Another one of the most common fishes in the Mediterranean is the European Anchovy. These tiny swimmers pack a salty punch, making them a favorite of foodies from around the world. Hidden in many different dishes from Worchestire sauce to kimchi, anchovies have been used since ancient times and continue to be a staple to this day. 

If you’re spending time in the Mediterranean Region, you’ll likely find anchovies fried up and served in delis and local bars, and tasting at least one is basically a rite of passage while you’re here.

These small blue and green fish are also used as bait for some of the larger Mediterranean fish like tuna and sea bass. 

3. Picarel

Also known as whitebait, picarel is another common Mediterranean Sea fish, though you’ll also find them in the Atlantic Ocean and the Black Sea. They mostly inhabit shoals with lots of seagrass and sandy sea beds, though you are more likely to see these on restaurant menus than while diving or snorkeling. 

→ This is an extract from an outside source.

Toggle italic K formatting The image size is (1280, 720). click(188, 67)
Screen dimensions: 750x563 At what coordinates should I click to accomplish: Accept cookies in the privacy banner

Similar to the European Anchovy, the picarel is a small fish that is often served fried – though you’ll likely find these coated in a thin layer of flour and paired with a lemon wedge.

This delicacy is especially popular in Cyprus, Italy, Croatia, and Greece, and chowing down on the whole fish (including the eyes) is often accompanied by a glass of the local aperitif. 

4. Sardines

Completing the trifecta of small (and tasty) Mediterranean Sea fish, Sardines are another common menu item across the region. Often referred to as “the poor man’s fish” for its low price point in comparison to some of the other species that swim in these waters, sardines have been served up for centuries, resulting in a large variety of dishes. 

Just like picarel and anchovies, you can eat sardines fried – but you can also grill them, throw them in the oven with some tomatoes, or eat them raw after they’ve been cured with salt.

While you’ll find sardines at virtually any taverna in the Mediterranean, if you’re looking for the best place to try them, head to the Greek island of Lesvos – where the local sardines are famed for their superior taste. 

5. Mediterranean Sea Bass

The Mediterranean Sea Bass is one of the most common Mediterranean Sea fish, largely because of extensive farming. This is due to the fact that the countries surrounding the Mediterranean have a taste for this fish, so you’ll see it on menus everywhere.

Of course, you’ll still find this fish in the wild – but if you plan on eating a wild-caught Mediterranean Sea Bass, it’ll cost you a pretty penny. 

Locals claim that it is worth the indulgence, and if you do see it on a menu, be sure to order it the traditional way – grilled whole and served with lemon, olive oil, garlic, and oregano. 

6. Flying Fish

One of the most intriguing fish that is common in the Mediterranean is the flying fish. These unique creatures spend time both above and below the water, and their birdlike behavior is quite a sight to see. 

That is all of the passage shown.